Tag Archive: narcissism


Samantha Shapiro

Within Frankenstein, a large focus within the novel revolves around Victor, which cannot be avoided due to the nature of Victor being a primary speaker and self-centered perspective.

We see this through the approach of Justine’s seemingly unfair trial and later execution, in which she doesn’t receive any justice from a justice system. As the focus with Justine’s death is how it relates to Victor, the reader sees how Victor’s inner processes centralize his guilt, creating a situation that he can’t get out of. Victor victimizes himself through Justine’s situation, and we see this through the overall focus of the text. Due to this nature of the excerpt, as well as the nature and connection to William Godwin’s Enquiry Concerning Political Justice, much of the passage appears to respond to core ideals found within Godwin’s work, especially in relation to suffering and the pursuit of humanity.

A primary focus to Godwin is that we have two major duties in order to perpetuate justice for humanity’s happiness: to focus attention to reason and communicate, or bring to light a way to “do justice to our principles,” and to do so peacefully (ECPJ 789-790). Justine, in giving a false confession to murder, did to to “obtain absolution,” but instead entered the courtroom knowing to have lied, but also now in the presence of a system, where “all looked on [her] as a wretch doomed to ignominy and perdition” (F 83). Her suffering in falsely communicating her reason correlates with Godwin’s view of a “tendency towards the equalization of conditions” through the eyes of Victor (ECPJ 791). Victor takes it upon himself and identifies with Justine’s feelings of “ignominy and perdition,” or even feelings of being dishonored due to his pursuits of science. Godwin notes that the followers in the pursuit of knowledge submitted to “servile dedications” and could only escape from this slavery with the “gradual revolution of opinion,” knowing that independence and ease are in reach, but he fails to look onward to other emotions, such as guilt and negative views of being brought to light (ECPJ 792, 793). Frankenstein is a “obsequious” and “servile” follower in character, to both science and his loved ones, and would “spend each vital drop of blood for [their sakes],…spend his life in serv[itude]” (ECPJ 792, F 85). However, the guilt of his pursuit of science and a fear of rejection leads to his guilt in creating, what he sees, as a violent monster. He loses a part of himself, and gains hopelessness when he feels like he isn’t even belonging to other humans, but a creator of a demon-like murderer. Victor sees himself as lost due to having a “never-dying worm alive in [his] bosom, which allowed of no hope or consolation,” or guilt—while Justine can have resignation from suffering in death, his suffering of guilt, a metaphorical “never-dying worm” ate at him constantly due to his regrets in his pursuits (84).

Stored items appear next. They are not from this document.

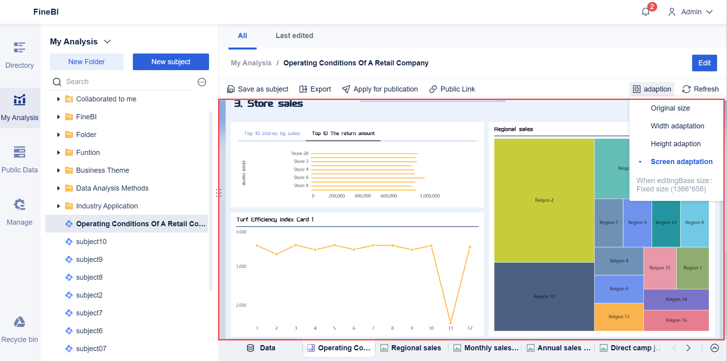The image size is (727, 361).
Task: Collapse the My Analysis dropdown
Action: [x=107, y=41]
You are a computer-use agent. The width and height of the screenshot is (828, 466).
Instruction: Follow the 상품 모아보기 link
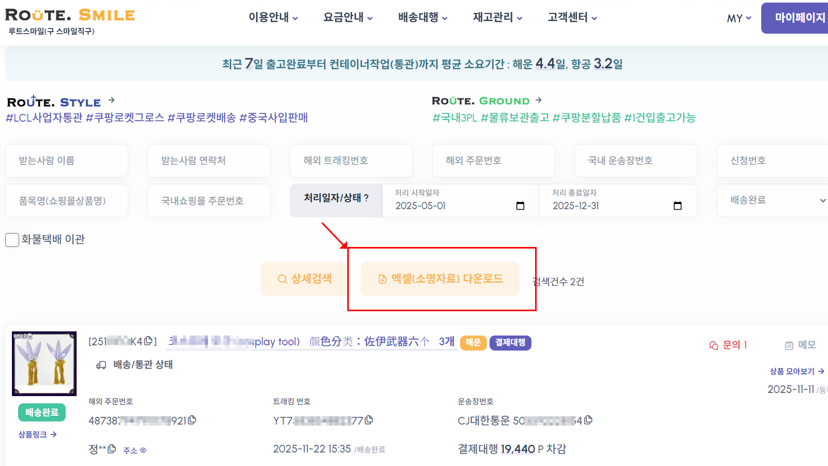791,371
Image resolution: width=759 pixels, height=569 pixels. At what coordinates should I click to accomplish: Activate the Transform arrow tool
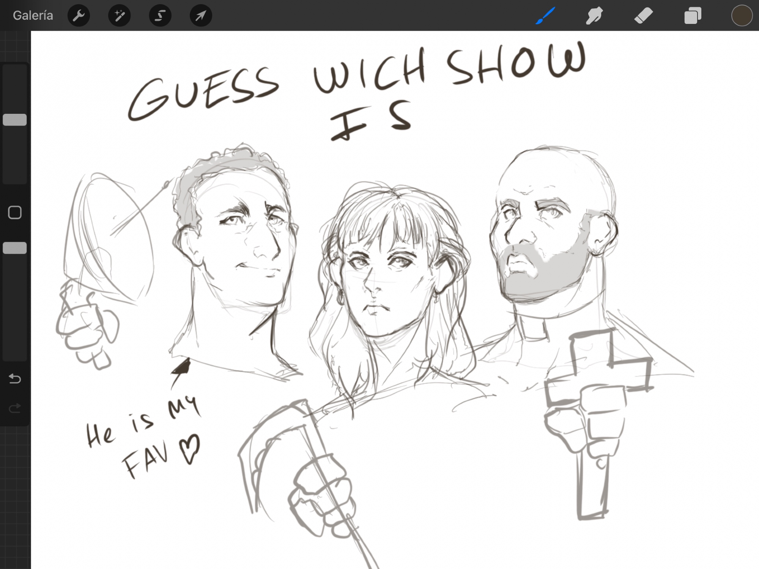(x=200, y=16)
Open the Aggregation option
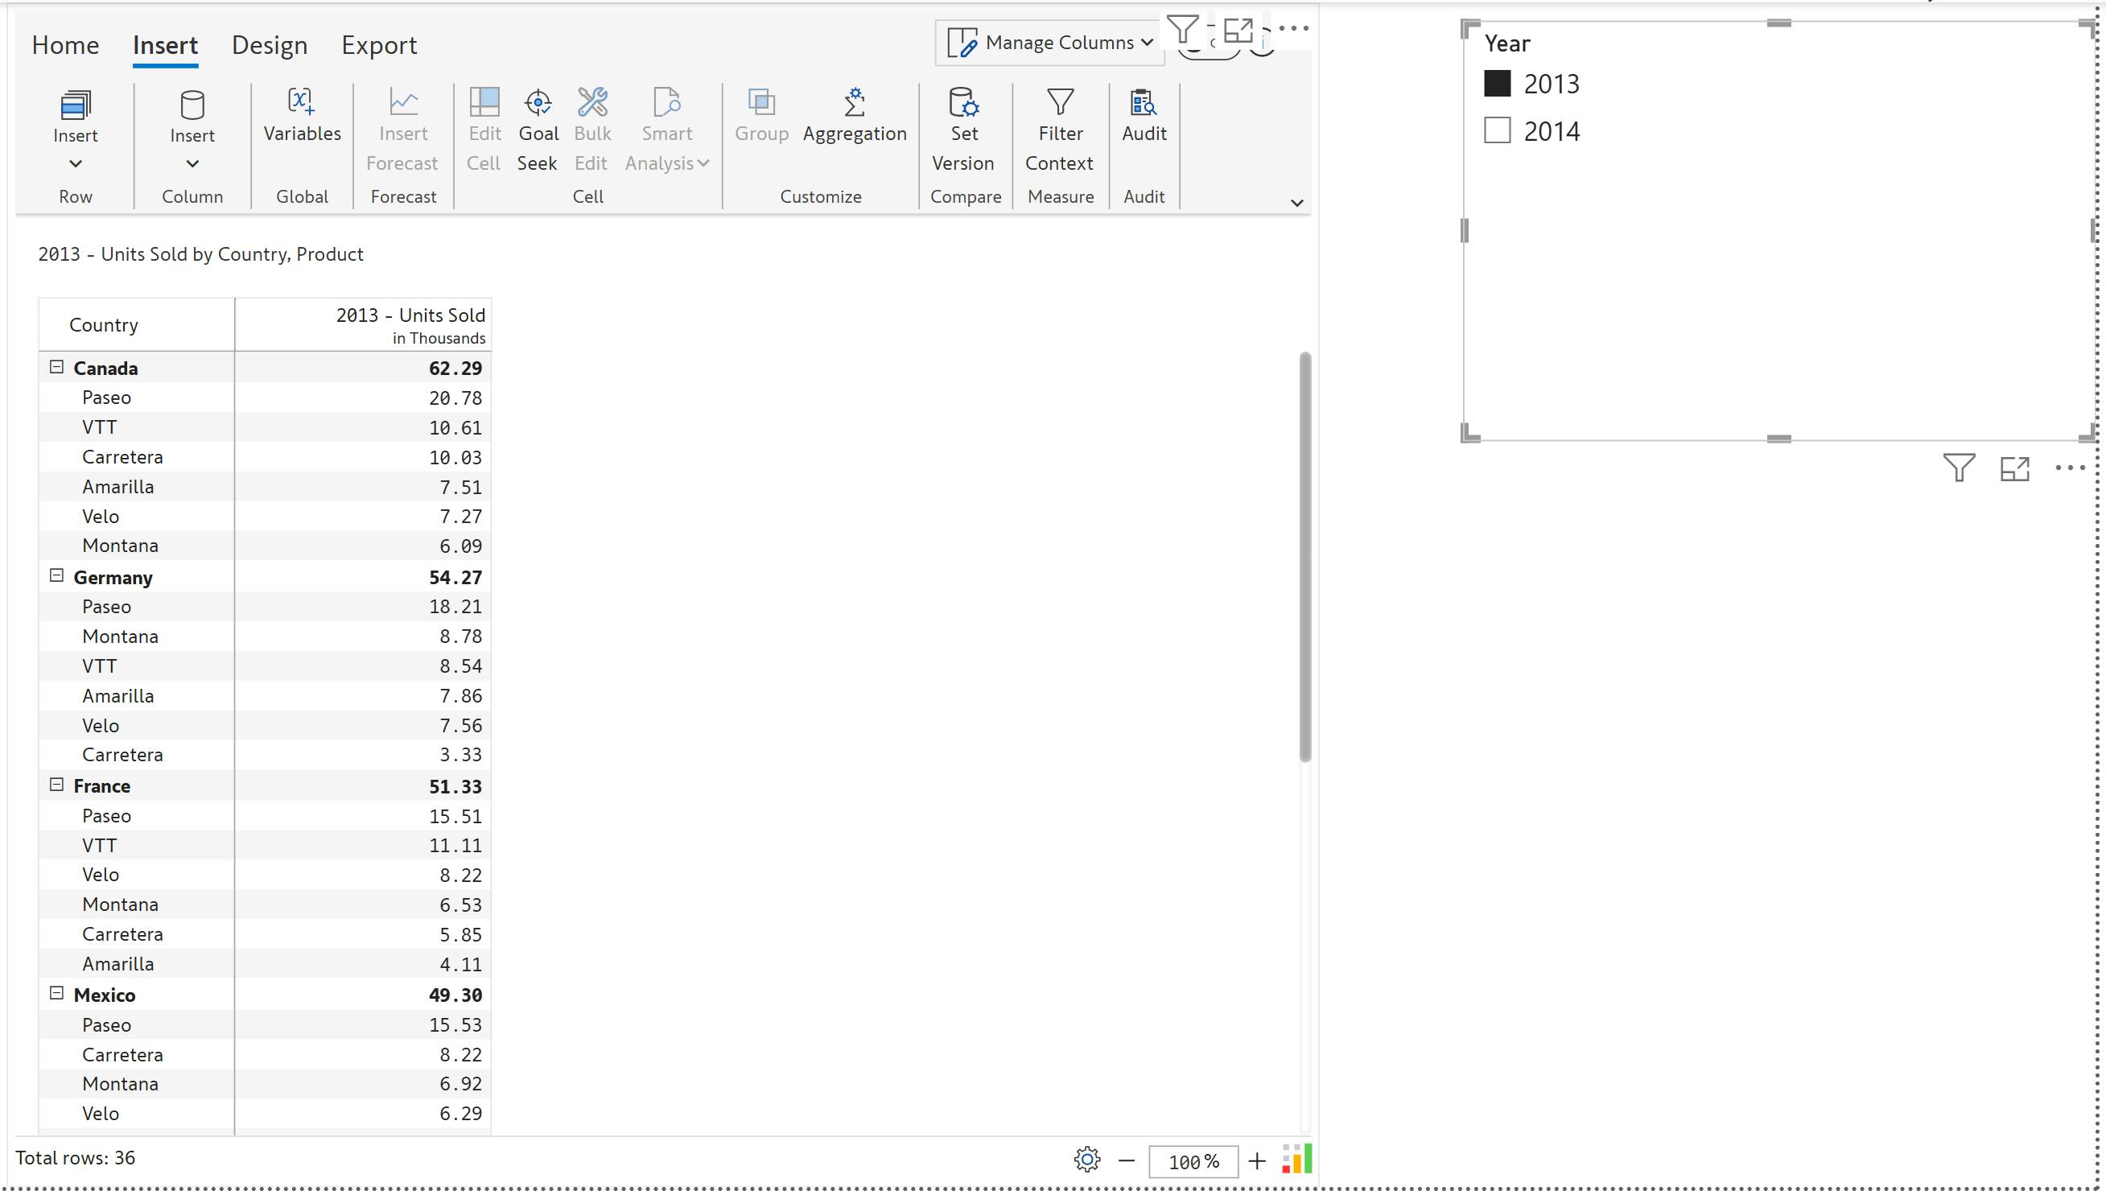This screenshot has width=2106, height=1195. tap(854, 115)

Victor’s fear of castration

In Frankenstein, the monster’s feelings when he sees himself reflected in the water are deeply indicative of displacement and social construction. Psychoanalytic criticism emphasizes the role of the unconscious and the hidden repression inherent in the monster seeing himself in the water. The uncanny conjures up a weird, foreign feeling yet strikingly familiar. Freud’s theory of dream distortion explicates this incident because the monster is actually a projection of Victor Frankenstein himself. The monster is how Victor actually sees himself, beneath all the layers of filtering and the repression. Victor “became fully convinced that I was in reality the monster that I am” and it is only with displacement that Victor can transfer all of his genuine thoughts and desires onto the monster, which is in actuality an artificial conjuration (pg. 104). Seeing his repugnant and grotesque form unmasks the primary narcissism present according to psychoanalytic criticism because the monster, or Victor is the center of his entire world. This incident gives us a glimpse into how Victor feels about himself. Because Victor’s recurring thoughts are omnipotent in his dreams, he sees himself in his truest form when he stares into the water because he observes a primordial beast. This primitive form of identification is emblematic of the uncanny. Victor’s observance induces horror because it’s only within his dreams that his fear of being castrated is exposed. He sees himself bare and the “miserable deformity” that he refers to is actually his castrated body exposed by the water (pg. 104).

While the monster certainly wants others to overlook this deformity, he is so disgusted at his image because that’s how he identifies in his unconscious. Victor has repressed these thoughts and fears about himself to the level that they only show up in his dreams, where Victor becomes the monster. This displaces all of his self-hate onto a creature, which is ostensibly detached but actually very real. Victor wants others to overlook his deprivations and in his dreams, the lack of a penis due to infantile fears. His identification as the monster signifies the identification of the child initially with his father in psychoanalytic terminology, but turns completely when he realizes that his father wants to castrate him. Victor, realizing his repulsive nature in his dreams, has already been castrated but longs to be accepted by his mother so he can ultimately have sex with her. The manifest content of this dream reveals itself because Victor has repressed this fear for so long in his unconscious.